EXERCISE
Swap each "Screen dimensions" in the records below for "Display size" and reproduce the lines with nothing else altered.

TASK DATA
_ _ _

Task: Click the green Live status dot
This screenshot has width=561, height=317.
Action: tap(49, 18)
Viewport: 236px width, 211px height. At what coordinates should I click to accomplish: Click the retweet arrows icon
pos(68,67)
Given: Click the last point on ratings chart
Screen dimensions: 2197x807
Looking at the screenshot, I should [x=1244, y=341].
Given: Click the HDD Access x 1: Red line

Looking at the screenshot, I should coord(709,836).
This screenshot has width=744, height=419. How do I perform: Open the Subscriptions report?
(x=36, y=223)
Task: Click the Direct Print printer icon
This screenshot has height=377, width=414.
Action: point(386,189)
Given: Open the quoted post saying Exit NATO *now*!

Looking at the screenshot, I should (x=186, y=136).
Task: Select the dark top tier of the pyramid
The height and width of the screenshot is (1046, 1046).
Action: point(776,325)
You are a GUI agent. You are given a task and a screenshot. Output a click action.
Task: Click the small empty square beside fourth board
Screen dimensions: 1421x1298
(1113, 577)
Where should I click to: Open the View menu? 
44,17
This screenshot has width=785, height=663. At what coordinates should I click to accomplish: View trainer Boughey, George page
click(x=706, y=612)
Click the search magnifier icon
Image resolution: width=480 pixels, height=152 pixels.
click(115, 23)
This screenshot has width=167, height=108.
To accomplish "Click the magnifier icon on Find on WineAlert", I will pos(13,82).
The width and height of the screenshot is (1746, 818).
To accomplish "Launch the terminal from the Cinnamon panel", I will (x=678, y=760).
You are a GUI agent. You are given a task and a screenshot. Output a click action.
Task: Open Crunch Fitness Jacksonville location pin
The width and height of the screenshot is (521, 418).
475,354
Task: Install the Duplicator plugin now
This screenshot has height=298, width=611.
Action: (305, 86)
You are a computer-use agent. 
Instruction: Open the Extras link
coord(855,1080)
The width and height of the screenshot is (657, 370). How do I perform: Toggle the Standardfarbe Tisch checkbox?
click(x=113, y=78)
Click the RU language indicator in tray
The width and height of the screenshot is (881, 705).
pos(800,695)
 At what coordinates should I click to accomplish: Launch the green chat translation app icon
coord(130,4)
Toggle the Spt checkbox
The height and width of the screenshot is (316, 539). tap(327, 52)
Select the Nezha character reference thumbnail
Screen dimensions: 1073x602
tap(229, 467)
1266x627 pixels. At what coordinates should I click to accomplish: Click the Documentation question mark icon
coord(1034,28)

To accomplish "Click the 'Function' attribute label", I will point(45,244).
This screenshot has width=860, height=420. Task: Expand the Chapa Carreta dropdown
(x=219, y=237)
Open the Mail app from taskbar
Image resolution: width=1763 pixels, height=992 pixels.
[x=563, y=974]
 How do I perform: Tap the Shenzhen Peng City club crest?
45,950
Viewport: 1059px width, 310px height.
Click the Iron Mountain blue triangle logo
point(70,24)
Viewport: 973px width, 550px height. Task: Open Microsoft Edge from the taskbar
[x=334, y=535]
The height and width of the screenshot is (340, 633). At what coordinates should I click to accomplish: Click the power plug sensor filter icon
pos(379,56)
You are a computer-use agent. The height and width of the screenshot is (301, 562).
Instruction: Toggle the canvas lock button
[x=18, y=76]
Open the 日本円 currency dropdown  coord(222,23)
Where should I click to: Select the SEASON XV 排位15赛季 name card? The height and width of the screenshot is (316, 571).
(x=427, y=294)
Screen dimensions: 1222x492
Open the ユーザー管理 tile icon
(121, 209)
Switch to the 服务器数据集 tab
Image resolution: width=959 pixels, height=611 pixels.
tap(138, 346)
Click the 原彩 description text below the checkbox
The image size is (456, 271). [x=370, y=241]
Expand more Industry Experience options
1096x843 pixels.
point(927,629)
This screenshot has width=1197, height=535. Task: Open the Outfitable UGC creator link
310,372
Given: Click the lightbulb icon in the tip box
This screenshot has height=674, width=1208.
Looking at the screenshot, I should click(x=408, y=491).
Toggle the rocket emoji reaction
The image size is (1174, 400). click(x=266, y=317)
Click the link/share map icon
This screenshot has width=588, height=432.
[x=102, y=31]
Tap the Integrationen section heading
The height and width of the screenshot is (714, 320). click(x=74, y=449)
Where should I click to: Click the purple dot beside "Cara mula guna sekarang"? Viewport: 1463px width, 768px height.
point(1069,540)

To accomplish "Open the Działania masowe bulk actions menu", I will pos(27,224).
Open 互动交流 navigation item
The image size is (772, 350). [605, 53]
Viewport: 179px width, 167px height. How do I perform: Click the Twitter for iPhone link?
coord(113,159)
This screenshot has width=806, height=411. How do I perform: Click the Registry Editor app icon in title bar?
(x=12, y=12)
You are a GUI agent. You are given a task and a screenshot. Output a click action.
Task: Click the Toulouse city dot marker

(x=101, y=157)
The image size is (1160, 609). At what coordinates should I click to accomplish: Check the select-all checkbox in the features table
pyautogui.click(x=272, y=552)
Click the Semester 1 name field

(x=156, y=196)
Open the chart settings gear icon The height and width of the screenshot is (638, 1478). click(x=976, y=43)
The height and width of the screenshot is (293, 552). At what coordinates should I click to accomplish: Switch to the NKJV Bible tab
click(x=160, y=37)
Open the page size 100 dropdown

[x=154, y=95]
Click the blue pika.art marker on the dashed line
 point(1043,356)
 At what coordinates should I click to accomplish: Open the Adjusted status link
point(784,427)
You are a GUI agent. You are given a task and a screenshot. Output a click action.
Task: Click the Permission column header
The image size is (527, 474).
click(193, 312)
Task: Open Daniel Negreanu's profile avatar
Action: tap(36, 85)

_ _ _

CORRECT RESULT
Task: Click the green Live status dot
This screenshot has width=561, height=317.
Action: tap(49, 18)
Viewport: 236px width, 211px height. At what coordinates should I click to accomplish: Click the retweet arrows icon
pos(68,67)
Given: Click the last point on ratings chart
Display size: 2197x807
Looking at the screenshot, I should [x=1244, y=341].
Given: Click the HDD Access x 1: Red line

Looking at the screenshot, I should coord(709,836).
This screenshot has width=744, height=419. How do I perform: Open the Subscriptions report?
(x=36, y=223)
Task: Click the Direct Print printer icon
This screenshot has height=377, width=414.
Action: point(386,189)
Given: Open the quoted post saying Exit NATO *now*!

Looking at the screenshot, I should (x=186, y=136).
Task: Select the dark top tier of the pyramid
The height and width of the screenshot is (1046, 1046).
Action: point(776,325)
You are a GUI agent. You are given a task and a screenshot. Output a click action.
Task: Click the small empty square beside fourth board
Display size: 1421x1298
(1113, 577)
Where should I click to: Open the View menu? 
44,17
This screenshot has width=785, height=663. At what coordinates should I click to accomplish: View trainer Boughey, George page
click(x=706, y=612)
Click the search magnifier icon
Image resolution: width=480 pixels, height=152 pixels.
click(115, 23)
This screenshot has width=167, height=108.
To accomplish "Click the magnifier icon on Find on WineAlert", I will pos(13,82).
The width and height of the screenshot is (1746, 818).
To accomplish "Launch the terminal from the Cinnamon panel", I will (x=678, y=760).
You are a GUI agent. You are given a task and a screenshot. Output a click action.
Task: Open Crunch Fitness Jacksonville location pin
The width and height of the screenshot is (521, 418).
475,354
Task: Install the Duplicator plugin now
This screenshot has height=298, width=611.
Action: (305, 86)
You are a computer-use agent. 
Instruction: Open the Extras link
coord(855,1080)
The width and height of the screenshot is (657, 370). How do I perform: Toggle the Standardfarbe Tisch checkbox?
click(x=113, y=78)
Click the RU language indicator in tray
The width and height of the screenshot is (881, 705).
pos(800,695)
 At what coordinates should I click to accomplish: Launch the green chat translation app icon
coord(130,4)
Toggle the Spt checkbox
The height and width of the screenshot is (316, 539). tap(327, 52)
Select the Nezha character reference thumbnail
Display size: 1073x602
tap(229, 467)
1266x627 pixels. At what coordinates should I click to accomplish: Click the Documentation question mark icon
coord(1034,28)

To accomplish "Click the 'Function' attribute label", I will point(45,244).
This screenshot has width=860, height=420. Task: Expand the Chapa Carreta dropdown
(x=219, y=237)
Open the Mail app from taskbar
Image resolution: width=1763 pixels, height=992 pixels.
[x=563, y=974]
 How do I perform: Tap the Shenzhen Peng City club crest?
45,950
Viewport: 1059px width, 310px height.
Click the Iron Mountain blue triangle logo
point(70,24)
Viewport: 973px width, 550px height. Task: Open Microsoft Edge from the taskbar
[x=334, y=535]
The height and width of the screenshot is (340, 633). At what coordinates should I click to accomplish: Click the power plug sensor filter icon
pos(379,56)
You are a computer-use agent. The height and width of the screenshot is (301, 562).
Instruction: Toggle the canvas lock button
[x=18, y=76]
Open the 日本円 currency dropdown  coord(222,23)
Where should I click to: Select the SEASON XV 排位15赛季 name card? The height and width of the screenshot is (316, 571).
(x=427, y=294)
Display size: 1222x492
Open the ユーザー管理 tile icon
(121, 209)
Switch to the 服务器数据集 tab
Image resolution: width=959 pixels, height=611 pixels.
tap(138, 346)
Click the 原彩 description text below the checkbox
The image size is (456, 271). [x=370, y=241]
Expand more Industry Experience options
1096x843 pixels.
point(927,629)
This screenshot has width=1197, height=535. Task: Open the Outfitable UGC creator link
310,372
Given: Click the lightbulb icon in the tip box
This screenshot has height=674, width=1208.
Looking at the screenshot, I should click(x=408, y=491).
Toggle the rocket emoji reaction
The image size is (1174, 400). click(x=266, y=317)
Click the link/share map icon
This screenshot has width=588, height=432.
[x=102, y=31]
Tap the Integrationen section heading
The height and width of the screenshot is (714, 320). click(x=74, y=449)
Where should I click to: Click the purple dot beside "Cara mula guna sekarang"? Viewport: 1463px width, 768px height.
point(1069,540)

To accomplish "Open the Działania masowe bulk actions menu", I will pos(27,224).
Open 互动交流 navigation item
The image size is (772, 350). [605, 53]
Viewport: 179px width, 167px height. How do I perform: Click the Twitter for iPhone link?
coord(113,159)
This screenshot has width=806, height=411. How do I perform: Click the Registry Editor app icon in title bar?
(x=12, y=12)
You are a GUI agent. You are given a task and a screenshot. Output a click action.
Task: Click the Toulouse city dot marker

(x=101, y=157)
The image size is (1160, 609). At what coordinates should I click to accomplish: Check the select-all checkbox in the features table
pyautogui.click(x=272, y=552)
Click the Semester 1 name field

(x=156, y=196)
Open the chart settings gear icon The height and width of the screenshot is (638, 1478). click(x=976, y=43)
The height and width of the screenshot is (293, 552). At what coordinates should I click to accomplish: Switch to the NKJV Bible tab
click(x=160, y=37)
Open the page size 100 dropdown

[x=154, y=95]
Click the blue pika.art marker on the dashed line
 point(1043,356)
 At what coordinates should I click to accomplish: Open the Adjusted status link
point(784,427)
You are a GUI agent. You are given a task and a screenshot. Output a click action.
Task: Click the Permission column header
The image size is (527, 474).
click(193, 312)
Task: Open Daniel Negreanu's profile avatar
Action: tap(36, 85)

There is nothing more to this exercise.